_Text block_
#####

UNICEF calls for criminalization of AI content depicting child sex abuse


A view shows the logo on the exterior of UNICEF's humanitarian warehouse in Copenhagen, Denmark, November 15, 2023. REUTERS/Tom Little

Feb 4 (Reuters) - The ‌United Nations children's agency UNICEF on Wednesday called for countries to criminalize ‌the creation of AI-generated child sexual abuse content, saying it was ‌alarmed by reports of an increase in the number of artificial intelligence images sexualizing children.

The agency also urged developers to implement safety-by-design approaches and guardrails to prevent misuse of AI models. It said digital ‍companies should prevent the circulation of these images ‍by strengthening content moderation with investment ‌in detection technologies.

"The harm from deepfake abuse is real and urgent. Children cannot wait ‍for ​the law to catch up," UNICEF said in a statement. Deepfakes are AI-generated images, videos, and audio that convincingly impersonate real people.

UNICEF also raised ⁠concerns about what it called the "nudification" of children, using ‌AI to strip or alter clothing in photos to create fabricated nude or sexualized images.

At least ⁠1.2 million children ‍across 11 countries disclosed having their images manipulated into sexually explicit deepfakes in the past year, according to UNICEF.

Britain said on Saturday it plans to make it illegal to use ‍AI tools to create child sexual abuse images, ‌making it the first country to do so.

Concerns have increased in recent years about the use of AI to generate child abuse content, particularly chatbots such as xAI's Grok - owned by Elon Musk - which has come under scrutiny for producing sexualized images of women and minors.

A Reuters investigation found the chatbot continued to produce these images even when users explicitly warned the subjects had not consented.

xAI said on January 14 ‌it had restricted image editing for Grok AI users and blocked users, based on their location, from generating images of people in revealing clothing in "jurisdictions where it's illegal." It did not identify ​the countries. It had earlier limited the use of Grok's image generation and editing features only to paying subscribers.

#####

(Records from a data collection)
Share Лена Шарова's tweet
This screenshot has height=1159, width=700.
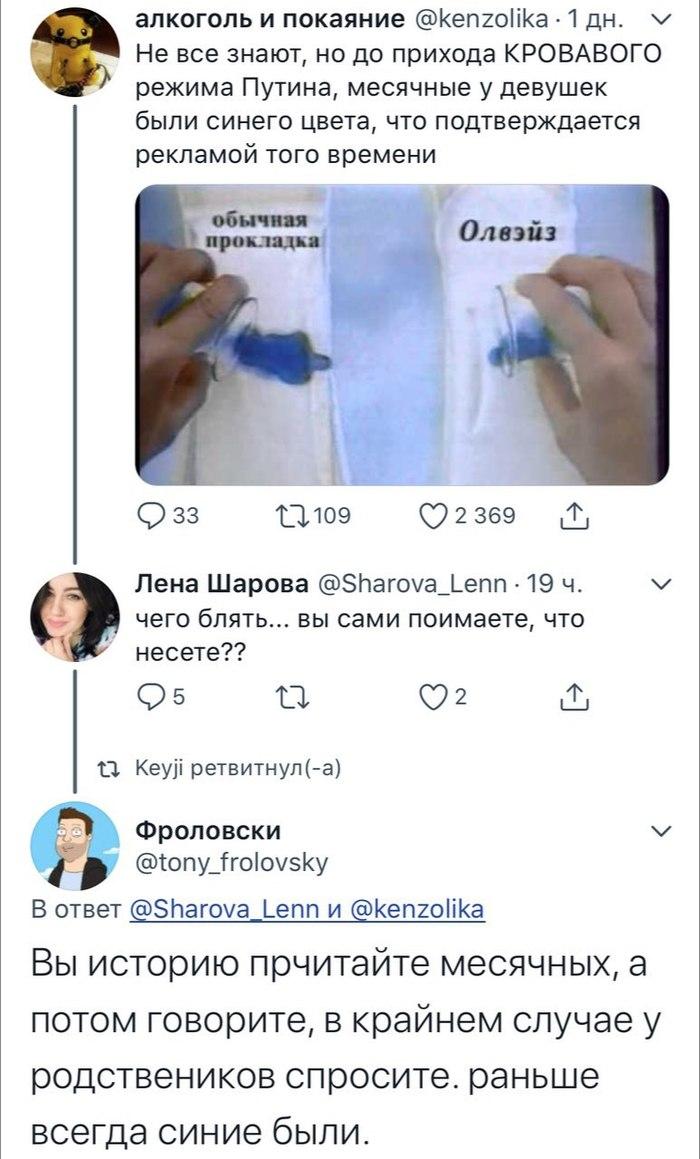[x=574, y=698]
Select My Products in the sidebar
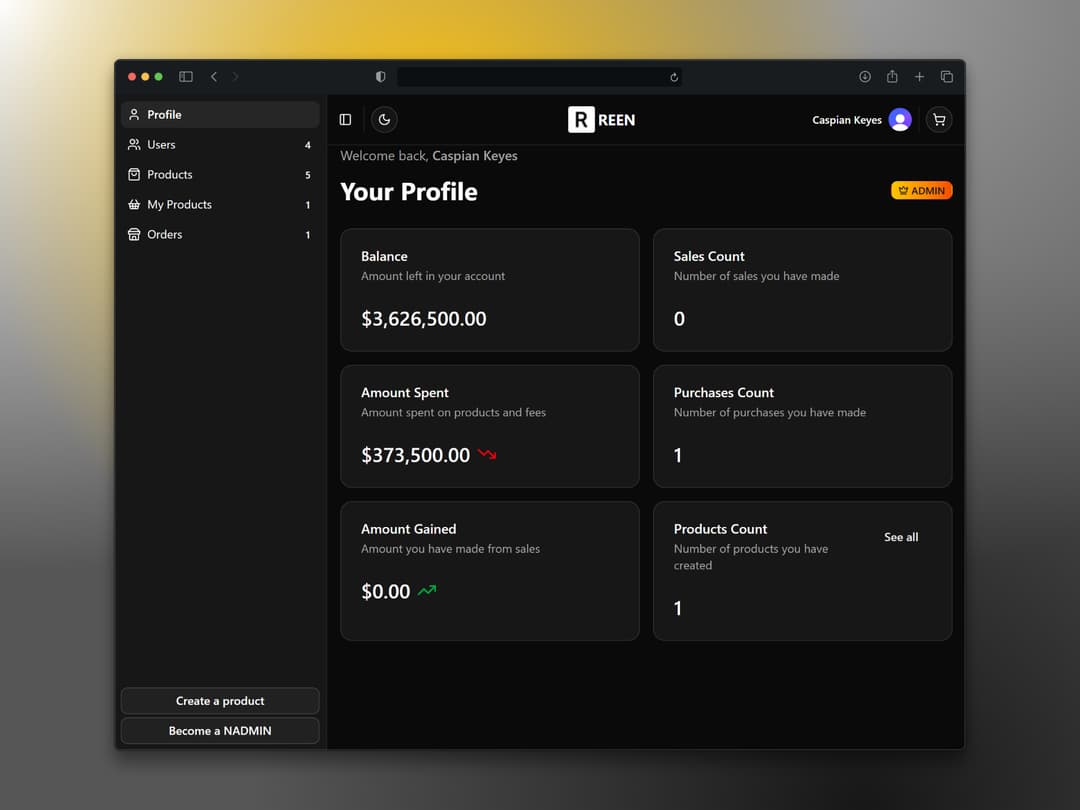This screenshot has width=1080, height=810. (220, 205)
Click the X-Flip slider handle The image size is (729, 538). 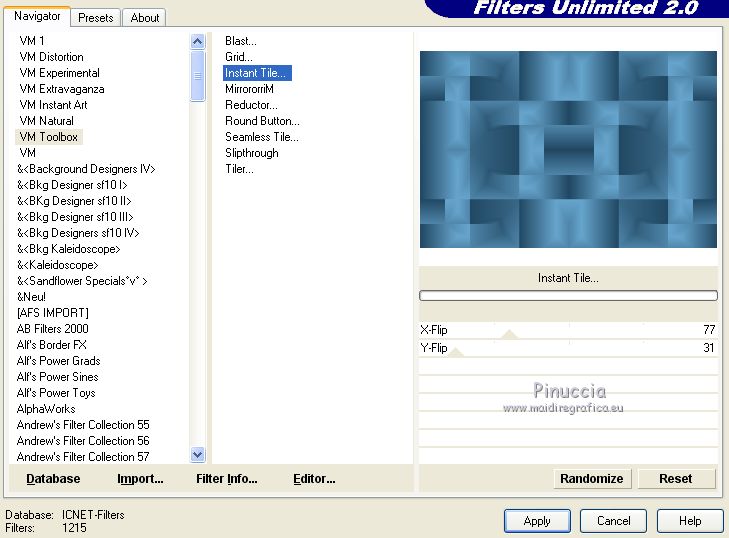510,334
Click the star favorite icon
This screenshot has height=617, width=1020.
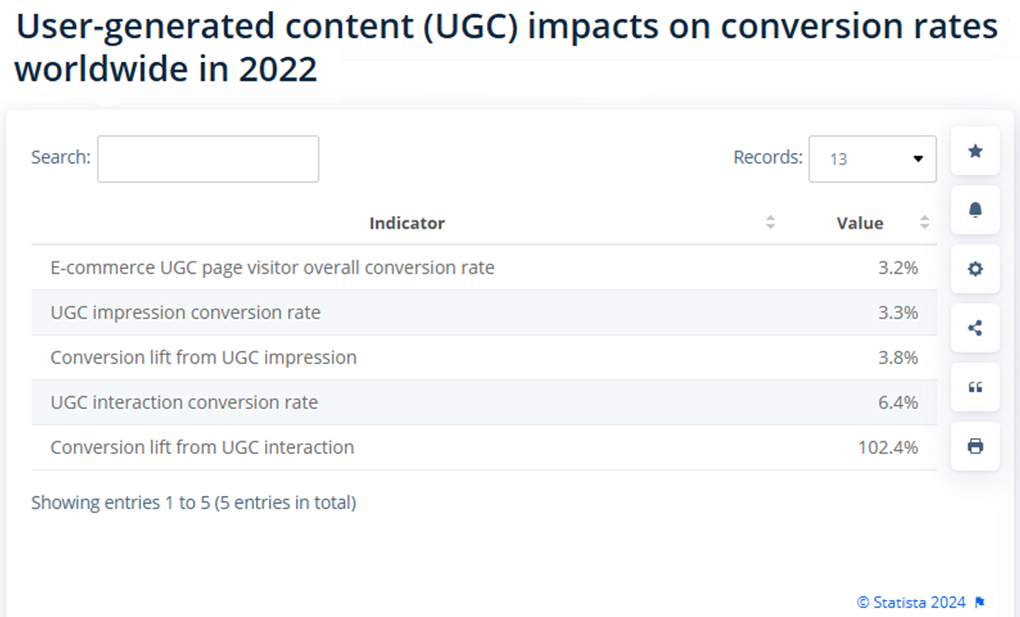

#####

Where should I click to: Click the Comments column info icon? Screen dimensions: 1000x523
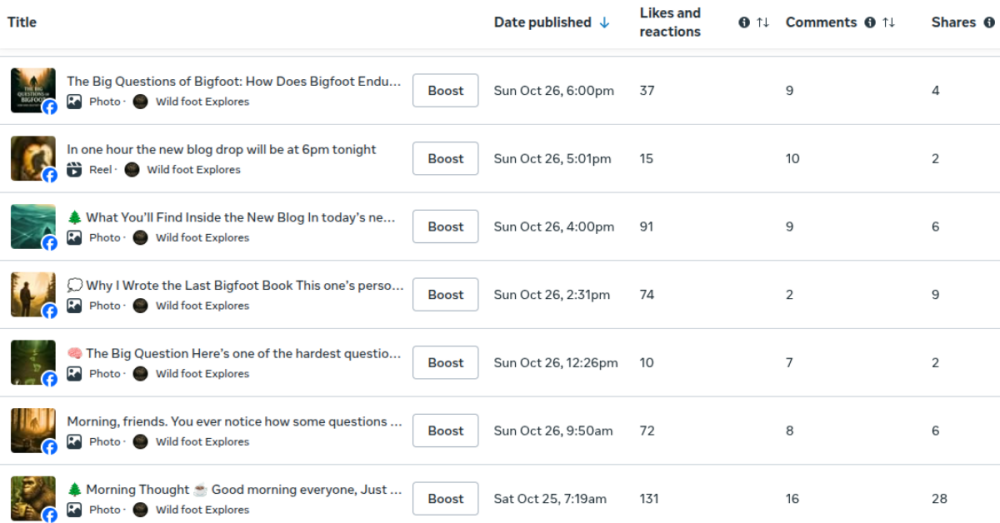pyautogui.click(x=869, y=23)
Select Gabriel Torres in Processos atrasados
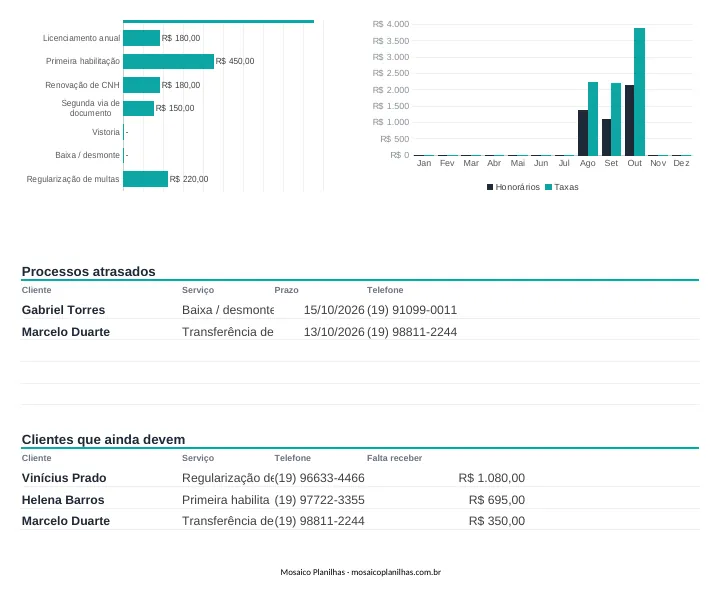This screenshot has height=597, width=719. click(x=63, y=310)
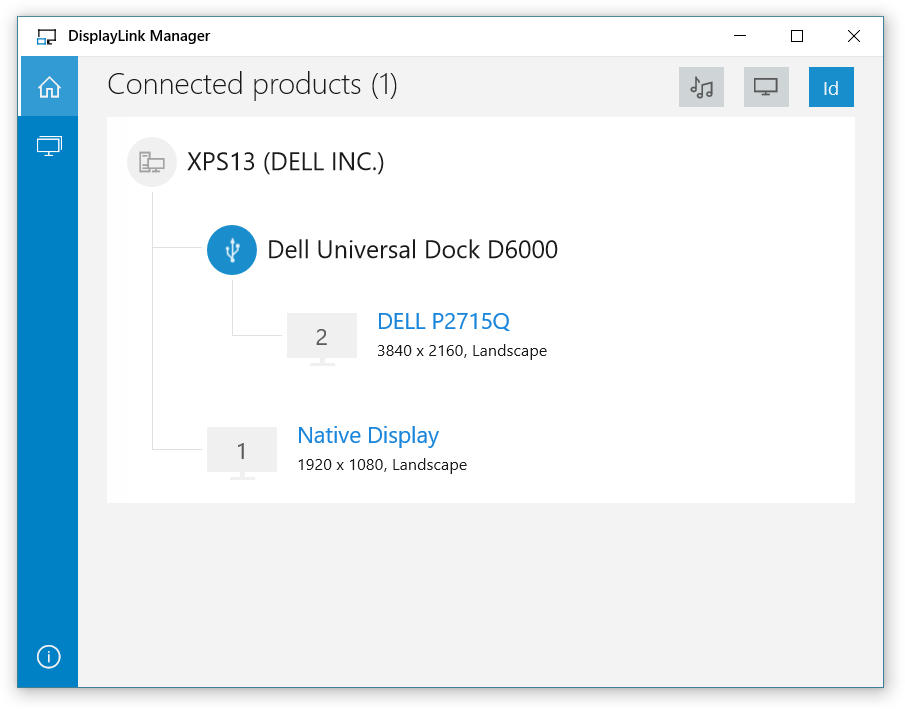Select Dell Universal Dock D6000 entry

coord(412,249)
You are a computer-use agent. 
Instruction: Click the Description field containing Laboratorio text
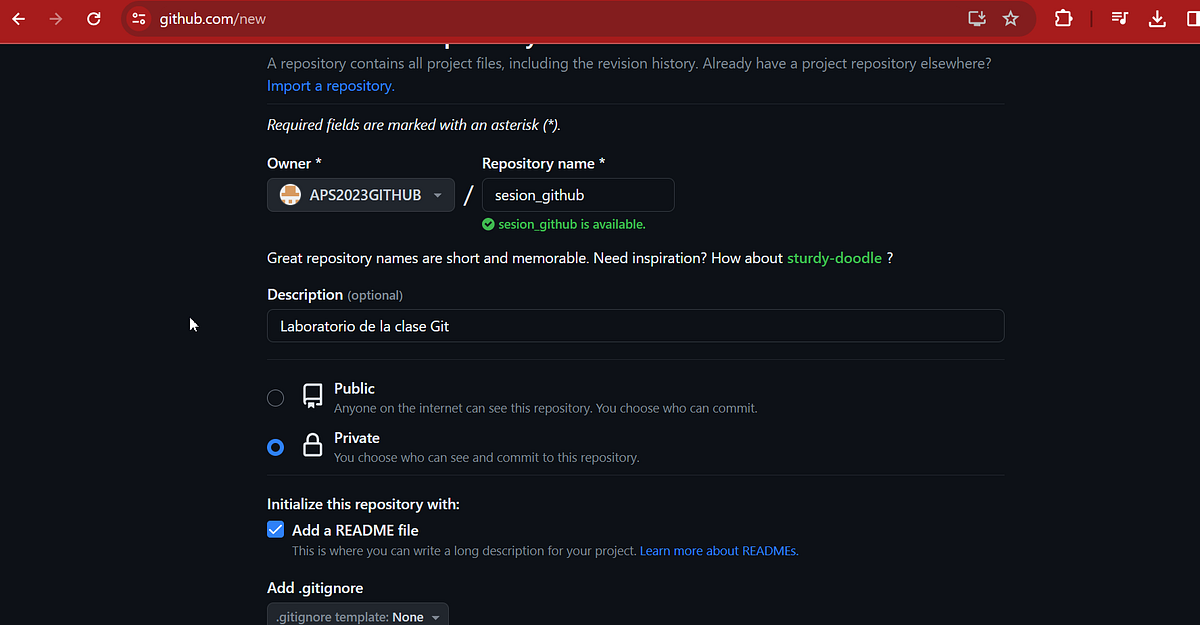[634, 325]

#####

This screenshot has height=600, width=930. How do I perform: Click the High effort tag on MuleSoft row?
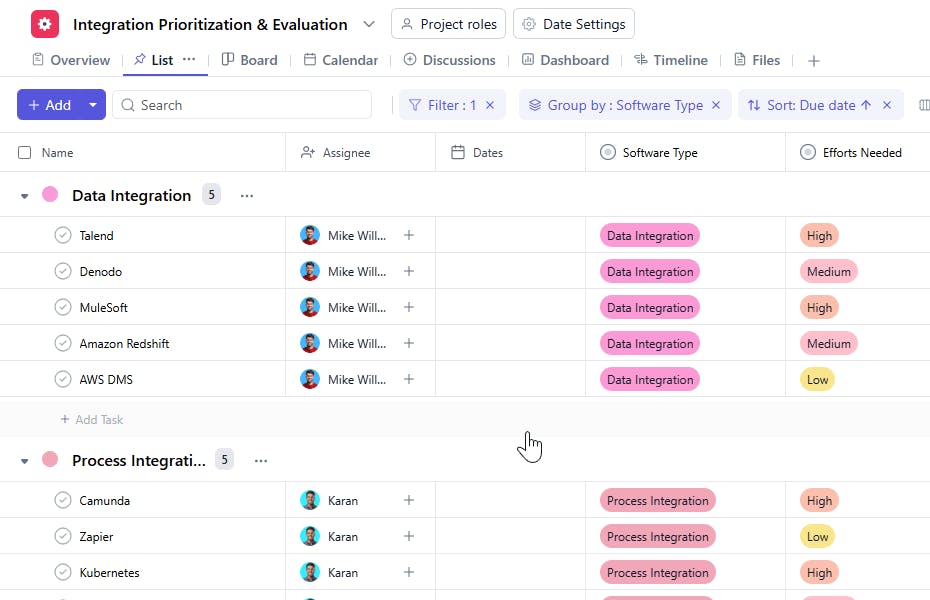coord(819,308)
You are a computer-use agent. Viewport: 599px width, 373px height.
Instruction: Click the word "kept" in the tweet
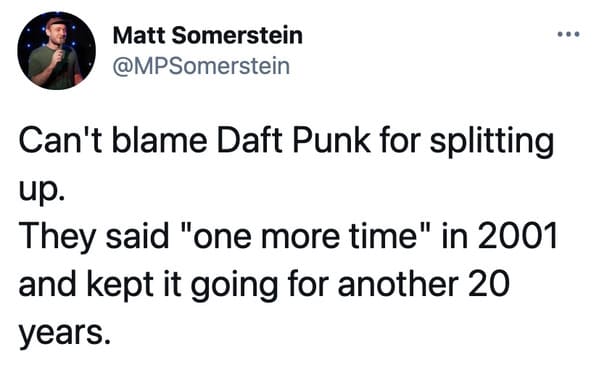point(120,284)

#####

From the news article on UNICEF's call to criminalize AI-generated child sexual abuse content, list each measure UNICEF urged and the party it urged to take it.

- Countries: criminalize the creation of AI-generated child sexual abuse content.
- Developers: implement safety-by-design approaches and guardrails to prevent misuse of AI models.
- Digital companies: prevent the circulation of these images by strengthening content moderation with investment in detection technologies.